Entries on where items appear
________________________
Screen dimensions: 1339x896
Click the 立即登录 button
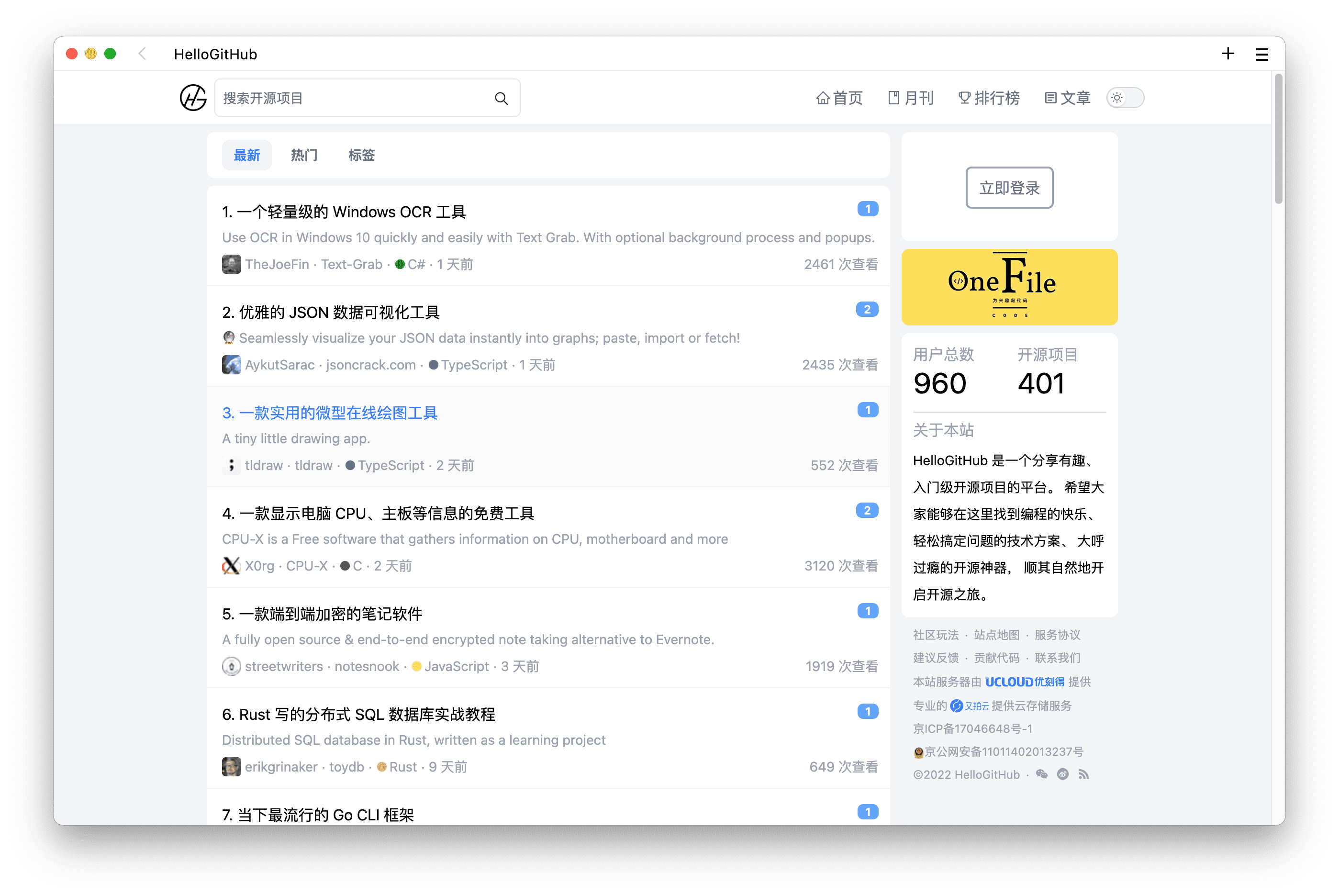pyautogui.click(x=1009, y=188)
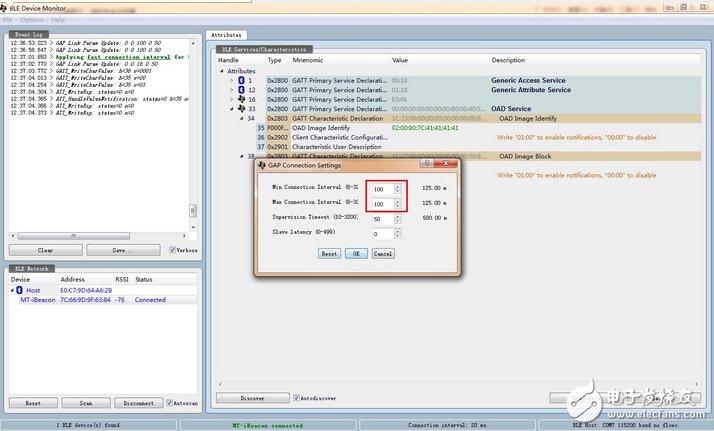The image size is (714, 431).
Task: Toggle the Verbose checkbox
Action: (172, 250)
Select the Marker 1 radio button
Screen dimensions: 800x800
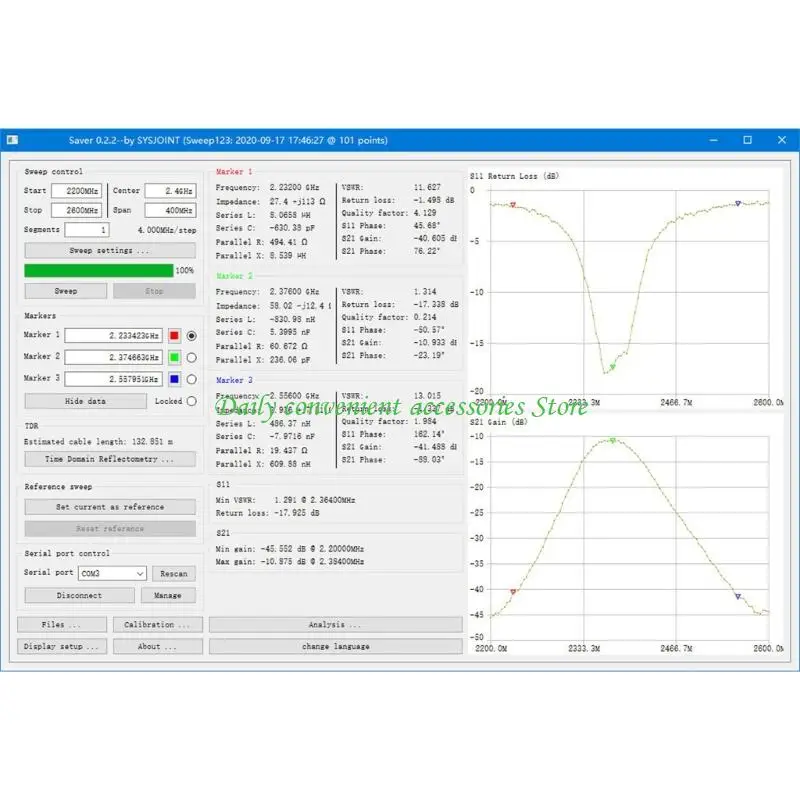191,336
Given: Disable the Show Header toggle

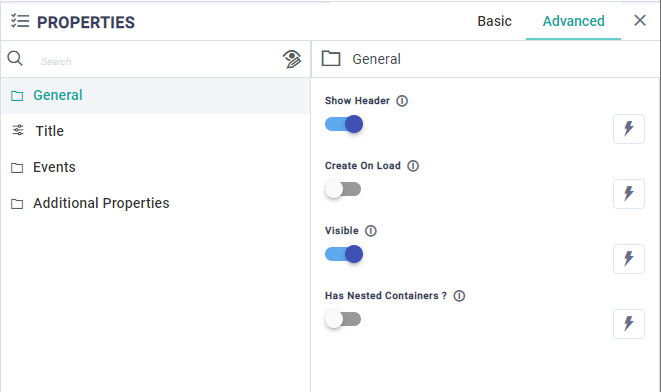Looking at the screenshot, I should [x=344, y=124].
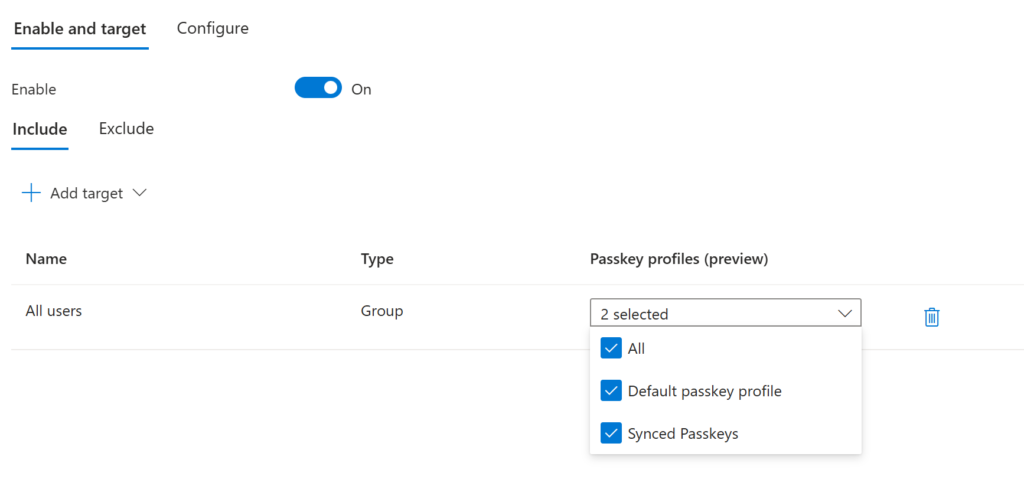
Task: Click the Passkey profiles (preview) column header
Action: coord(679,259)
________________________
■ **Required task**: Pick out every line of the records that contains the word "button" and copy each one. Case counts.

■ **Completed exercise**:
Click the 立即登录 button
Select the Marker 1 radio button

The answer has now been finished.